SEC Easing Restrictions on Accredited Investor Status
In a press release published today, the United States Securities and Exchange Commission voted to change how the term accredited investor is defined. Currently, income or net worth form the sole basis of determining whether an individual is considered an accredited investor. If an individual does not meet specific high minimum yearly income or have a high net worth, he or she is essentially out of luck when it comes to having access to certain investments restricted to accredited investors.
The proposed amendments aim to take into account different qualification categories based on professional knowledge, experience, certifications. Some of the professional certifications that will be potentially be considered include a Series 7, 65, or 82 license or “other credentials issued by an accredited educational institution.”
The proposed changes also would increase the number of entities or institutions that can qualify as accredited investors.

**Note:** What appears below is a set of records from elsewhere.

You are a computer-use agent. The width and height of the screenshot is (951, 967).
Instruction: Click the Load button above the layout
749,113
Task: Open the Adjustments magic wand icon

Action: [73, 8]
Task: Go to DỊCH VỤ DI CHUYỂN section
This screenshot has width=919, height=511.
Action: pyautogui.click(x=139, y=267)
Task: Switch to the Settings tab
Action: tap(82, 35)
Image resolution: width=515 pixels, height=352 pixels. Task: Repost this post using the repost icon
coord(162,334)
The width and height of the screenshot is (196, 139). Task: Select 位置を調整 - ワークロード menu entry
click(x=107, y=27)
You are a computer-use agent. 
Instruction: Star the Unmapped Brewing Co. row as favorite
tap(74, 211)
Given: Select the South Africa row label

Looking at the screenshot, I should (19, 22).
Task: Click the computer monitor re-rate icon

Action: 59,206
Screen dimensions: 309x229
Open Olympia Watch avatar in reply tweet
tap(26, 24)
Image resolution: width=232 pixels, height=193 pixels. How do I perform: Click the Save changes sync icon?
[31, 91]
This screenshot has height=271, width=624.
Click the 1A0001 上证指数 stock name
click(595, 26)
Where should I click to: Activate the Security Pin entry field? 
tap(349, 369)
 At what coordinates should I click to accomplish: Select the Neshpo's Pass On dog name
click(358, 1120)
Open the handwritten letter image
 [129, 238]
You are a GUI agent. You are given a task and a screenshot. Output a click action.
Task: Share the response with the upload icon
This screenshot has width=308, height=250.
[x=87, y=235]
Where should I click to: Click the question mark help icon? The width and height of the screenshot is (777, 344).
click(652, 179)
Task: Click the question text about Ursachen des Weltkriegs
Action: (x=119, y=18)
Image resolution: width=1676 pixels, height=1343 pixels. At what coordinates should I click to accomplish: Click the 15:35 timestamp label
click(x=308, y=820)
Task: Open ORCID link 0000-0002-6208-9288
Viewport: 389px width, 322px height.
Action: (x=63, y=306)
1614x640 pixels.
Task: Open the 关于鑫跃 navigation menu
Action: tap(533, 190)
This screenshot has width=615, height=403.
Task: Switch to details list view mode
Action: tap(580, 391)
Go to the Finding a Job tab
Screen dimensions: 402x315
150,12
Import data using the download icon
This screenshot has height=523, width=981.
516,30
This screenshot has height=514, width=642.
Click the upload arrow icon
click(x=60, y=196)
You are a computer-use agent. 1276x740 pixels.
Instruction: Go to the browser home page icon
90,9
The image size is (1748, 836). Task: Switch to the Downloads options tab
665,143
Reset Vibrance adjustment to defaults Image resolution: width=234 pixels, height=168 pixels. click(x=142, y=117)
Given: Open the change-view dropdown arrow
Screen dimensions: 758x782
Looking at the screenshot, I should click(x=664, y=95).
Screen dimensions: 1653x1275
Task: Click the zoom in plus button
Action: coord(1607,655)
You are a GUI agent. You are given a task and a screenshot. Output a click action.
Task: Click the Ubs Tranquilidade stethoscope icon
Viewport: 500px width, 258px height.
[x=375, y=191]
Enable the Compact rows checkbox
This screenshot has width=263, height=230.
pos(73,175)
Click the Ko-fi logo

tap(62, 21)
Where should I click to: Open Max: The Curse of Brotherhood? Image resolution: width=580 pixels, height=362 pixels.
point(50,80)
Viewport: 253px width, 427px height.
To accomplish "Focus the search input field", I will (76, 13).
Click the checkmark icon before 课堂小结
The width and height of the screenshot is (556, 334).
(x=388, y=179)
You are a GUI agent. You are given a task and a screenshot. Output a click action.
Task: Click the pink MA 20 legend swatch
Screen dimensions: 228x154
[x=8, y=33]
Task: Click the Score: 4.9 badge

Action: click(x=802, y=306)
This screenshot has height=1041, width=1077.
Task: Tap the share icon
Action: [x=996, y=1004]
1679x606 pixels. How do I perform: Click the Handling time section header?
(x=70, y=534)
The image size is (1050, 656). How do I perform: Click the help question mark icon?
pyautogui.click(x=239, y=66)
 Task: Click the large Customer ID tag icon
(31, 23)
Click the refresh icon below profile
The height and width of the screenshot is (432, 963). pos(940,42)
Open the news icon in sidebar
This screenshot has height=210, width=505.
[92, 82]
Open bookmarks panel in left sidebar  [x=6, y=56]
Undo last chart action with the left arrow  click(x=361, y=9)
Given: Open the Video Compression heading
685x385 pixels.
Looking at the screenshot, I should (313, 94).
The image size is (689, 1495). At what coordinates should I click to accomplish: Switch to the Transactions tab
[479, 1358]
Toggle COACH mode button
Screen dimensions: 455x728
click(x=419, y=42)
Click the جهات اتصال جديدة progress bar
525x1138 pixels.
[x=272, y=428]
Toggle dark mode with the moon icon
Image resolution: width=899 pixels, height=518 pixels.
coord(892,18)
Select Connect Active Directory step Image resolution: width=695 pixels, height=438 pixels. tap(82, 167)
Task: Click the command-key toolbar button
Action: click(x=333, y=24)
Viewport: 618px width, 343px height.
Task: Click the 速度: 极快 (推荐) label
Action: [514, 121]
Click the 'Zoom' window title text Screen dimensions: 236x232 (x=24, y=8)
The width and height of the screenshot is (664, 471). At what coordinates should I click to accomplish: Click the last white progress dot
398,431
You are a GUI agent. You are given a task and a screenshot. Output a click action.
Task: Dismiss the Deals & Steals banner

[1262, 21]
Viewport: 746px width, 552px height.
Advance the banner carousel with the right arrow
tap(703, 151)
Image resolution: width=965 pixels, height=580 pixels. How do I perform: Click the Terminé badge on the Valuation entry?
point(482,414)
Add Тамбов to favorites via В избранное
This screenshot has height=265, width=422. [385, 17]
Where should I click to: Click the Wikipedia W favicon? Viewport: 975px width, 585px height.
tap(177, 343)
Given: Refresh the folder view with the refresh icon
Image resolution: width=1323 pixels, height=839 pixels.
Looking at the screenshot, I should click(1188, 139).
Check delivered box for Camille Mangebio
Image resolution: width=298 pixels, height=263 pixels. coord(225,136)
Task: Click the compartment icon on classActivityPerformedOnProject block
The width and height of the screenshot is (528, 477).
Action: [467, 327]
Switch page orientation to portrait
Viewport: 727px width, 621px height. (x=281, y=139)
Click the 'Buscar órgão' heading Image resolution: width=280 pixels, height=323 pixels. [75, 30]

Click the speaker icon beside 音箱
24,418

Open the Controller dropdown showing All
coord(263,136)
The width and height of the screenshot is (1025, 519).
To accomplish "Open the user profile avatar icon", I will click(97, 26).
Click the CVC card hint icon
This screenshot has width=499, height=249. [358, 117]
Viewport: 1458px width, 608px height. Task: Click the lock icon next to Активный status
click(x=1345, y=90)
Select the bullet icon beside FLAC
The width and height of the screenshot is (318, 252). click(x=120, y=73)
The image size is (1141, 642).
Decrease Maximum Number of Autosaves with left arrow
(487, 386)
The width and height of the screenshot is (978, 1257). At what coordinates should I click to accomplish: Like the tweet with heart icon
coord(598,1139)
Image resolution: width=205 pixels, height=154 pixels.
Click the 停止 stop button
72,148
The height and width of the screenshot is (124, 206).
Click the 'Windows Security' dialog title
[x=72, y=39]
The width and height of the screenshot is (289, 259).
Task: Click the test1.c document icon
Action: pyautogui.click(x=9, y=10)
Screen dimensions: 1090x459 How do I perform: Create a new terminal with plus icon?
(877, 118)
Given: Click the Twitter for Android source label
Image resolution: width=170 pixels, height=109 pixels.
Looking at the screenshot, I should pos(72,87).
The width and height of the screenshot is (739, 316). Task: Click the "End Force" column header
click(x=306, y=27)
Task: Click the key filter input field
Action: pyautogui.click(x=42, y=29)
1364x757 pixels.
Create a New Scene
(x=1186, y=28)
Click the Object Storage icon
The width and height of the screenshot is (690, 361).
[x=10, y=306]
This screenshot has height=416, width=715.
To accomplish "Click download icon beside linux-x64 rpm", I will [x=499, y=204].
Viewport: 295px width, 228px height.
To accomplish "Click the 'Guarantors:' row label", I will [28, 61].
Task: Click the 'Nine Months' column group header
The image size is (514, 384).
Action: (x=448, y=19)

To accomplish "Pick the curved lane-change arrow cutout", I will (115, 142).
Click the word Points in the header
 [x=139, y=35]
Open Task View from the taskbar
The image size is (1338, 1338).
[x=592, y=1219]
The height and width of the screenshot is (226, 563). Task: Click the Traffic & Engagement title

The current requirements defined by the SEC for an individual to be recognized as an accredited investor include an income greater than $200,000 for the previous two consecutive years or joint spousal income greater than $300,000 or an individual or spousal joint net worth exceeding $1,000,000.
From the press release,
“The proposed amendments would allow more investors to participate in private offerings by adding new categories of natural persons that may qualify as accredited investors based on their professional knowledge, experience, or certifications. The proposal would also expand the list of entities that may qualify as accredited investors by, among other things, allowing any entity that meets an investments test to qualify.”
The longstanding precedent behind the accredited investor designation centers around the ability of an individual to sustain potential losses. Presumably, individuals with a higher income and/or higher net worth can sustain potential losses with less negative impact overall.
Effects of Proposed Changes on Blockchain and Cryptocurrency
When blockchain companies conduct ICOs that offer security tokens, they are typically restricted to accredited investors, so any ease in restrictions such as those currently proposed would expand the potential number of individuals eligible to invest, as long as they meet the new established criteria.
As always, interested individuals who do not qualify for accredited investor status for newly launching security tokens can still acquire bitcoin or other cryptocurrencies through any number of centralized and decentralized exchanges or acquire cryptocurrencies that use a proof-of-work consensus algorithm via mining individually or joining a mining pool.